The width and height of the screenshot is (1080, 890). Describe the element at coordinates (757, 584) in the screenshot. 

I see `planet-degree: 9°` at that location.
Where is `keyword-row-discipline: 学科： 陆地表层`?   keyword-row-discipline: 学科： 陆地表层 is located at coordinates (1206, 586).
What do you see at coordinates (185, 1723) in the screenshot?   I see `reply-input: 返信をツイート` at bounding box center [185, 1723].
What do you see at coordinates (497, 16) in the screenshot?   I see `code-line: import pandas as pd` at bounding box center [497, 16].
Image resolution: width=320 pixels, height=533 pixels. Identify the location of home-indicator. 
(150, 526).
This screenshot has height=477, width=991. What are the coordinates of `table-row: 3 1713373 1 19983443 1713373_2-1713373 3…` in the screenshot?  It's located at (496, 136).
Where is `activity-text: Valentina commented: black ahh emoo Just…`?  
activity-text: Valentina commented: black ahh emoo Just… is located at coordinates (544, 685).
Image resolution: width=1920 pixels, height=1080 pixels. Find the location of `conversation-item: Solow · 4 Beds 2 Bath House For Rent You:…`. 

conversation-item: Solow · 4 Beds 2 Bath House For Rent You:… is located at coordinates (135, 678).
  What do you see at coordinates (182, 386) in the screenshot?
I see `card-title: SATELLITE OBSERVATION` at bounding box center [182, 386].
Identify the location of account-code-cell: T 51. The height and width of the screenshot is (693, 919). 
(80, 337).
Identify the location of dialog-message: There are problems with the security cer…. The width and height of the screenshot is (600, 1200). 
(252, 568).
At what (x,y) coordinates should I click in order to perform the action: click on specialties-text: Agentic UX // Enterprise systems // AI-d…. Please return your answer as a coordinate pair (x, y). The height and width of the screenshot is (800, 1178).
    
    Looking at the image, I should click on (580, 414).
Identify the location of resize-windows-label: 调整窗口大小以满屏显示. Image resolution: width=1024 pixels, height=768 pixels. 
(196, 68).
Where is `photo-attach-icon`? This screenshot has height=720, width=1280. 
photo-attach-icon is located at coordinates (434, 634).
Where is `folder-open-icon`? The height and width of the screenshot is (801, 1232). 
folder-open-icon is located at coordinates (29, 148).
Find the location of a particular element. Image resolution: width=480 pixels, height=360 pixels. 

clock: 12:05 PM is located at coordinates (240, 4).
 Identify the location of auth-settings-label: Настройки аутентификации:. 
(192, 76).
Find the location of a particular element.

## WHAT IS NEEDED
Edit the rows above so that every instance of "Image resolution" becomes "Screenshot size", and leave everything else unchanged.

## RESULT OF THE EXERCISE
The width and height of the screenshot is (1080, 890). Describe the element at coordinates (757, 584) in the screenshot. 

I see `planet-degree: 9°` at that location.
Where is `keyword-row-discipline: 学科： 陆地表层`?   keyword-row-discipline: 学科： 陆地表层 is located at coordinates (1206, 586).
What do you see at coordinates (185, 1723) in the screenshot?   I see `reply-input: 返信をツイート` at bounding box center [185, 1723].
What do you see at coordinates (497, 16) in the screenshot?   I see `code-line: import pandas as pd` at bounding box center [497, 16].
Screenshot size: width=320 pixels, height=533 pixels. Identify the location of home-indicator. 
(150, 526).
This screenshot has height=477, width=991. What are the coordinates of `table-row: 3 1713373 1 19983443 1713373_2-1713373 3…` in the screenshot?  It's located at (496, 136).
Where is `activity-text: Valentina commented: black ahh emoo Just…`?  
activity-text: Valentina commented: black ahh emoo Just… is located at coordinates (544, 685).
Screenshot size: width=1920 pixels, height=1080 pixels. Find the location of `conversation-item: Solow · 4 Beds 2 Bath House For Rent You:…`. 

conversation-item: Solow · 4 Beds 2 Bath House For Rent You:… is located at coordinates (135, 678).
  What do you see at coordinates (182, 386) in the screenshot?
I see `card-title: SATELLITE OBSERVATION` at bounding box center [182, 386].
Identify the location of account-code-cell: T 51. The height and width of the screenshot is (693, 919). 
(80, 337).
Identify the location of dialog-message: There are problems with the security cer…. The width and height of the screenshot is (600, 1200). 
(252, 568).
At what (x,y) coordinates should I click in order to perform the action: click on specialties-text: Agentic UX // Enterprise systems // AI-d…. Please return your answer as a coordinate pair (x, y). The height and width of the screenshot is (800, 1178).
    
    Looking at the image, I should click on (580, 414).
Identify the location of resize-windows-label: 调整窗口大小以满屏显示. Screenshot size: width=1024 pixels, height=768 pixels. 
(196, 68).
Where is `photo-attach-icon`? This screenshot has height=720, width=1280. 
photo-attach-icon is located at coordinates (434, 634).
Where is `folder-open-icon`? The height and width of the screenshot is (801, 1232). 
folder-open-icon is located at coordinates (29, 148).
Find the location of a particular element. Screenshot size: width=480 pixels, height=360 pixels. 

clock: 12:05 PM is located at coordinates (240, 4).
 Identify the location of auth-settings-label: Настройки аутентификации:. 
(192, 76).
Find the location of a particular element.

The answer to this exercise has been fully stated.